* **СУТЬ ЗАДАНИЯ**
Выпишите без изменений отрывок из фрагмента о постановке «Последнего решительного» от слов «В поисках синтеза» до слов «исходном замысле пьесы.» включительно.

Золотницкий Д. И. Будни и праздники театрального Октября. Л.: Искусство, 1978. 255 с



бет34/42
Дата29.06.2016
өлшемі1.92 Mb.
#166190
1   ...   30   31   32   33   34   35   36   37   ...   42

Дорогами «Мистерии-буфф»


Линия политсатиры и линия народной героики развивались в творчестве ТИМа параллельно — на общей для них основе эпической драмы и на почве музыкально организованного действия. Обе линии скрестились, как в «Мистерии-буфф» нового времени, когда Мейерхольд поставил «Последний решительный» Вс. Вишневского в конструктивной разработке С. Е. Вахтангова и с музыкой В. Я. Шебалина (премьера — 7 февраля 1931 года). Начатый в приемах пародийно-сатирического обозрения, спектакль подымался под конец к героическому эпосу. Как в коде, потоки встретились и слились. Восстанавливалась и «связь времен». Спектакль, обращенный к настоящему, предупреждал о будущей войне и в финальной сцене на пограничной заставе утверждал бессмертие героического прошлого. Собственно, во имя боеготовности страны поносили здесь и приспособленчество в искусстве, и мещанское перерождение душ, одинаково приравненные к контрреволюции.

В поисках синтеза режиссер шел впереди и значил больше, чем драматург. Вишневский неодинаково относился к разным слагаемым. Он видел героику по-своему и о «Командарме 2» отзывался враждебно. По его словам, Сельвинский, сосредоточив внимание на Чубе и Оконном, «проглядел особенности Красной Армии»1 (правда, это было сказано после разрыва с Мейерхольдом). Сатирическая же традиция Маяковского была близка Вишневскому до подробностей: совпали даже мишени. И музыкальный план постановки «Последнего решительного» опирался на встречный почин драматурга. 29 августа 1930 года Вишневский пометил в записной книжке: «Писал “оперу”, вернее “антиоперу” — “Последний решительный”. Первая коммунистическая музыкальная пьеса». А в октябре заявлял публично: «Бросаю гранату в оперу “Последним решительным”»2. Таким образом героическое, сатирическое, музыкальное скрещивались и в исходном замысле пьесы.

* **ИСХОДНЫЕ ДАННЫЕ**
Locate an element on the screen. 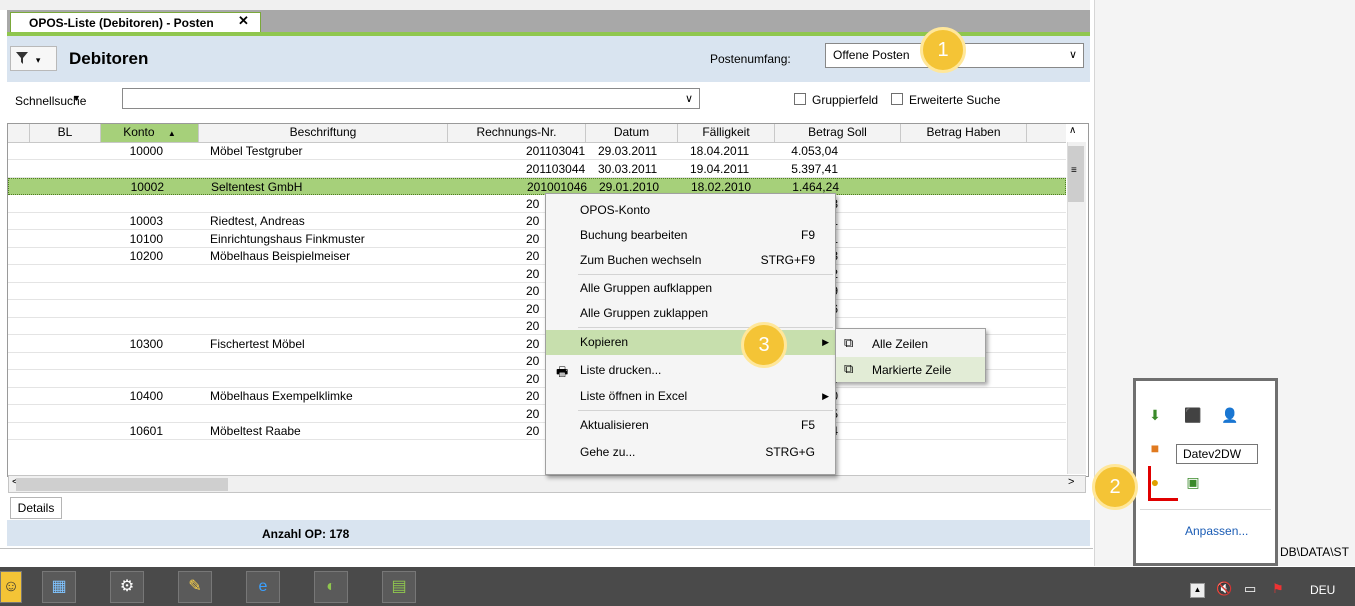 The width and height of the screenshot is (1355, 606). col-datum: Datum is located at coordinates (632, 133).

* **ОТВЕТ**
В поисках синтеза режиссер шел впереди и значил больше, чем драматург. Вишневский неодинаково относился к разным слагаемым. Он видел героику по-своему и о «Командарме 2» отзывался враждебно. По его словам, Сельвинский, сосредоточив внимание на Чубе и Оконном, «проглядел особенности Красной Армии»1 (правда, это было сказано после разрыва с Мейерхольдом). Сатирическая же традиция Маяковского была близка Вишневскому до подробностей: совпали даже мишени. И музыкальный план постановки «Последнего решительного» опирался на встречный почин драматурга. 29 августа 1930 года Вишневский пометил в записной книжке: «Писал “оперу”, вернее “антиоперу” — “Последний решительный”. Первая коммунистическая музыкальная пьеса». А в октябре заявлял публично: «Бросаю гранату в оперу “Последним решительным”»2. Таким образом героическое, сатирическое, музыкальное скрещивались и в исходном замысле пьесы.